Colosso – Obnoxious Review

Colosso - Obnoxious coverMuch like Car Bomb (who are set to release an album during a very busy October) or C.B Murdoc, Colosso occupy a strange perch in the metal world. While they’re obviously huge Meshuggah fans, their groovy, mid-paced metal is a far cry from the tech-prog peddled by djent bands. Yet the group’s history fits the bill quite well, beginning as a one-man band before gradually accruing members to flesh out their current sound. A steady stream of releases since 2012 hasn’t garnered the Portuguese metallers much attention, but it has seen their sound simplified, as 2014’s Foregone Semblances EP demonstrated. Darker and deeper than before, Obnoxious aims to finally assert the group as a band, but half-baked songs and a dearth of riffage do them no favors.

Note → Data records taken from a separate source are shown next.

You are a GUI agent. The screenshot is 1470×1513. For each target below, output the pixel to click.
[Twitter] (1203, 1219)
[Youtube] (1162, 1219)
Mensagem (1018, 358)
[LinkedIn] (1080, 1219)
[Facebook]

Colosso doesn’t do much to differentiate themselves from their influences. The tone palette is all Thordendal, but there’s little Haake to be had in the rhythm department, with the guitarists relying heavily on chugs that crawl across tom-heavy drumming. “In Memoriam” starts out with a chug-screech riff ripped straight from Ion Dissonance, followed by sustained, ringing leads that add a dose of atmosphere. The combination makes for a strong opener, but alas there’s not much quality material after it. The final song, “A Noxious Reflection” experiments with a Catch Thirtythree-inspired intro and a synth-horn ending that ties the song up in a nice little bow, but the twenty some minutes between the songs is completely barren.

Obnoxious feels like a single giant breakdown belched from the maw of a band without a single original riff. It’s entirely rehashed versions of weak grooves that you’ve probably heard before – and by the album’s b-side, you certainly have. The leads are trem-picked and simple Thorendal-inspired bits, but so buried in the mix under boring chugs that any virtue is completely obfuscated. “Soaring Waters” sounds like a Rivers of Nihil reject with a pseudo-slam bridge wedged into it (complete, to their credit, with an open snare), and “Seven Space Collisions” is just a waste of three minutes of your life while a bassist learns some arpeggios. If this is the part where you expect a comment on Obnoxious being an appropriate name, I’ll put an end to speculation; the album simply isn’t noticeable enough.

Colosso band 2016

Despite the band’s growth in members, Colosso still sound very much like a bedroom project; Obnoxious’ mix is dense and punchy, but still feels slightly sterile and sounds compressed. The cymbals sound like a hiss and I wouldn’t be surprised if their drummer was entirely replaced with robo-Haake, given how lively the drumming is. In terms of dynamic range, they’ve nailed the Meshuggah sound1. These production complaints atop already poor writing make for a tiresome album that gets quite worn after just one or two spins.

The momentum of “In Memoriam” got me about halfway through Obnoxious on my first listen, but Colosso’s steadfast lack of ideas spooled out all of the goodwill rope I was willing to give by “Seven Space Collisions.” This album is just boring on every level, and the basic sound that the band is shooting for – a simpler version of Meshuggah – is just a bad idea on the face of it. I had hoped for much more, given the promise of earlier EPs, but it seems the route of simplification that Colosso have taken really leads nowhere. If you’re looking for Meshuggah-inspired dirges and wild experimentation, pass this over. After all, with new Car Bomb, and of course, Meshuggah albums rapidly approaching, you’ll get them soon enough.


Rating: 2.0/5.0
DR: 7 | Format Reviewed: 320 kbps mp3
Label: Self-released
Websites: music.colossometal.com | facebook.com/colossometal
Releases Worldwide: September 9th, 2016

Show 1 footnote

  1. Despite having a pretty industry-average DR, I think ObZen and Koloss sounded noticeably worse than a lot of contemporaneous albums.